I think that in certain cases, the best way you can succeed in your job is through ignoring your boss. You should listen to their directions, don’t go against their will, but don’t pay too much attention to what they’re telling you. My manager at Hobby Lobby was never really nice to me, and the things that she would say to me would often hurt my feelings. I learned that the only way I could get around this was through ignoring things she said that made me mad or sad. Wood said, “if you feel like you’re going to be mean or harsh to your manager just when you’re talking to them, stay away from them. Try to have the least amount of contact with them as possible.” If you feel like you can’t control your emotions and attitude toward your manager, change what you can control. For example, try not to take their words to heart, or try to avoid situations where you would have to talk with them for a long time.
It’s a Thursday, and we’re almost ready to close. Everyone’s just waiting for the all clear from the seasonal department, making sure that there’s nobody left in the store. Finally someone calls out over the intercom, “seasonal is all clear!” All of the cashiers start cleaning everything out and putting the money away. As soon as everything is clean and ready up at the front, I go and grab a cart filled with returns that go in places throughout the store and start putting things away. I put in my headphones and focused on working. I turn a corner and see Shelly working in the jewelry aisle. I put back the beads that somebody had returned. Shelly looked over at me, “Ella, you’re not allowed to have headphones in while working,” she rolled her eyes, “I’ve literally told you this a million times.” I fight the urge to say, “no you haven’t, you ‘literally’ have only told me one other time, and what right do you have to talk to me like that” and then storm out of the building and quit. Instead, I take a deep breath and say, “Ok” and take out my headphones. I quickly walk to another aisle and avoid her for the rest of her night. I don’t let Shelly get to my head for the rest of the night, and finish everything I need to do quickly.

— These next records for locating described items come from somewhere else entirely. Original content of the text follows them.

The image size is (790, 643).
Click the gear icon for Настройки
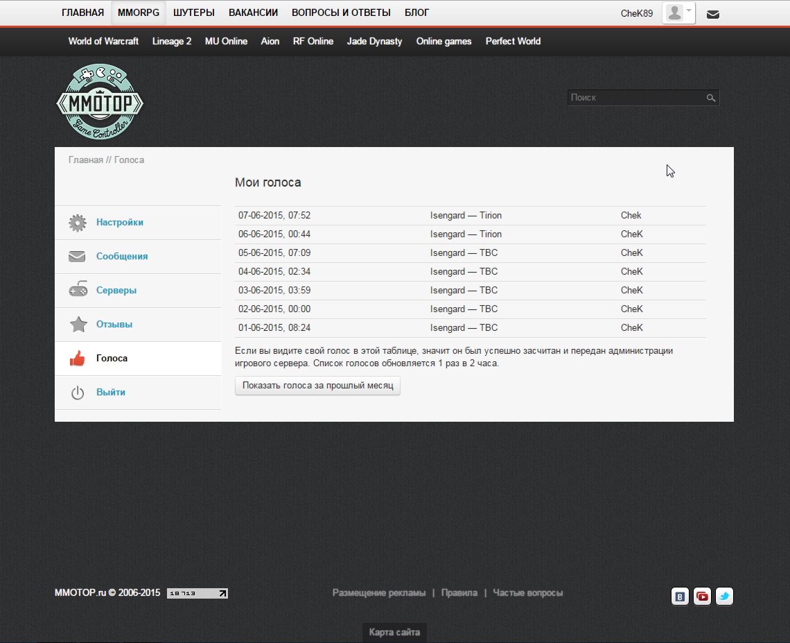tap(78, 223)
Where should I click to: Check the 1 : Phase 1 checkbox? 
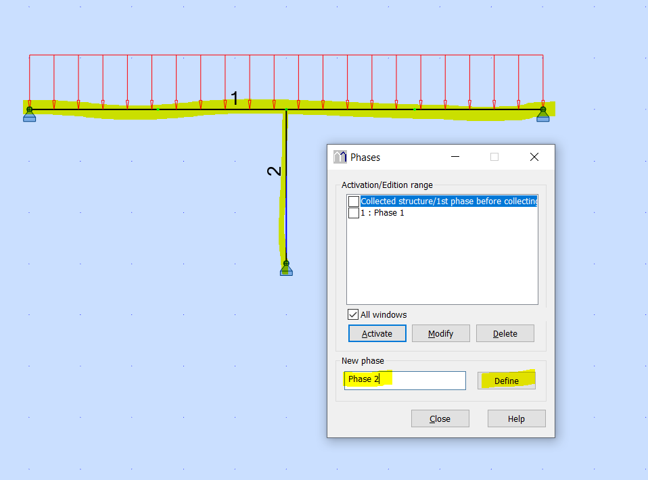click(x=352, y=212)
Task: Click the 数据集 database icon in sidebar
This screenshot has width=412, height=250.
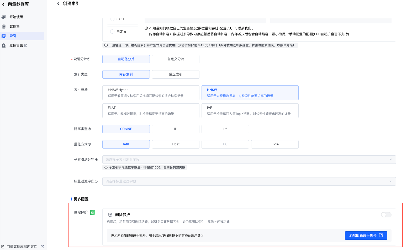Action: click(x=4, y=27)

When you start your first job, you will be able to use these three strategies to help you succeed no matter how hard or frustrating your job may be. The purpose of this essay is to help you overcome a lot of the challenges that you will probably face with your first job.
Ella Mear was born in South Bend, Indiana in 2004. She grew up largely in Mesa, AZ and graduated from High School there. She is currently attending BYU Idaho studying political science and international relations.